Wednesday, December 26, 2012

Victor Davis Hanson on the anecdotal presidency

Victor Davis Hanson is one of the most astute Obama critics out there. In his latest National Review Online, he attacks "the Anecdotal Presidency."
Obama's current trajectory is not sustainable, and yet the president has not proposed spending cuts that would reduce the annual deficits in any meaningful way. Like Louis XIV, the Sun King, he knows that his spending is bankrupting his country and, if unchecked, will destroy generations to follow — and yet he knows even more strongly that he cannot quit. Instead, he fixates on upping the top rates on the 2 percent who currently pay over 40 percent of all federal income-tax revenues; his proposed hikes, however, would add only $80 or $90 billion in additional revenue, or about 8 percent of the aggregate borrowing each year. Additional income might derive from suggested changes in the nature of deductions, and from raises in capital-gains and inheritance taxes, but would supply only a fraction of what is needed to balance the budget.

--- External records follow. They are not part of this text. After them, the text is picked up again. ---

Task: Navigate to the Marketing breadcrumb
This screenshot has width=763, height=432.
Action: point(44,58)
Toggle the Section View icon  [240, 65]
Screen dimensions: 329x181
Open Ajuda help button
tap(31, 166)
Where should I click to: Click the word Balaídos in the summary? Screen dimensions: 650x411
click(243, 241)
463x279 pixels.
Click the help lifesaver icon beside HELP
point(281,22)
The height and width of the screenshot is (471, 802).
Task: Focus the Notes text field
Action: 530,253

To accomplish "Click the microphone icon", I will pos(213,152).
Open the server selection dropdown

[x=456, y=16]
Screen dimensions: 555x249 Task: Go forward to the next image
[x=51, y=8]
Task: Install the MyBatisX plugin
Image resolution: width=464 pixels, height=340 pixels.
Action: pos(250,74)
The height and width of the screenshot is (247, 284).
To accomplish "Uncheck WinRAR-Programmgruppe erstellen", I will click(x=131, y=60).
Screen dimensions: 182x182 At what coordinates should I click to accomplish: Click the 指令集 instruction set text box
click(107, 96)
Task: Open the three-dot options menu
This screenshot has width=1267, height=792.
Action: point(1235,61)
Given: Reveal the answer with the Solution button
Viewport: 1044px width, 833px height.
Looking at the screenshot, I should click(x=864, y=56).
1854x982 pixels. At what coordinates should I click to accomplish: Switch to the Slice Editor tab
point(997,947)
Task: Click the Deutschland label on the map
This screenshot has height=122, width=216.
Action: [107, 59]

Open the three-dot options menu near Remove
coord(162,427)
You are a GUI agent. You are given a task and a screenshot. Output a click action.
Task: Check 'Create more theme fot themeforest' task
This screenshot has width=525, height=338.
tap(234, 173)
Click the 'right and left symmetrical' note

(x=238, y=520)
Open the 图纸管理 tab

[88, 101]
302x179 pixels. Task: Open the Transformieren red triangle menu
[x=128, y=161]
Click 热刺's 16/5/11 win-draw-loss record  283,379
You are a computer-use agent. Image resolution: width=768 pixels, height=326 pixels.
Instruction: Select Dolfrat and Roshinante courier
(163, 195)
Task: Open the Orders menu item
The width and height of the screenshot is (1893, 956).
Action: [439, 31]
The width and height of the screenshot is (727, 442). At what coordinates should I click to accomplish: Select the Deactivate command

The president, however, knows that his vast increases in federal spending, which have helped create loyal constituents, at some point must come to an end. (No doubt, Barack Obama will be as critical of "unpatriotic" deficit spending after he leaves office as he was before he entered it.) There simply are not enough "millionaires and billionaires," "fat-cat bankers," "corporate-jet owners," and people who did not know when to quit profiting, or at what point they had made enough money, or that they did not build their own businesses. What then is the point about the obsession with earners in the top brackets –given that more taxes on them will do nothing to stop the fantastic rate of spending and very little to raise enough general revenue to service it? Answer: Obama’s attack on the upper brackets is a resonant talking point, but otherwise a mere political anecdote that has nothing to do with good governance. Raising taxes across the board or vastly cutting spending or both would start to solve the problem, and so, as real options, must go unmentioned.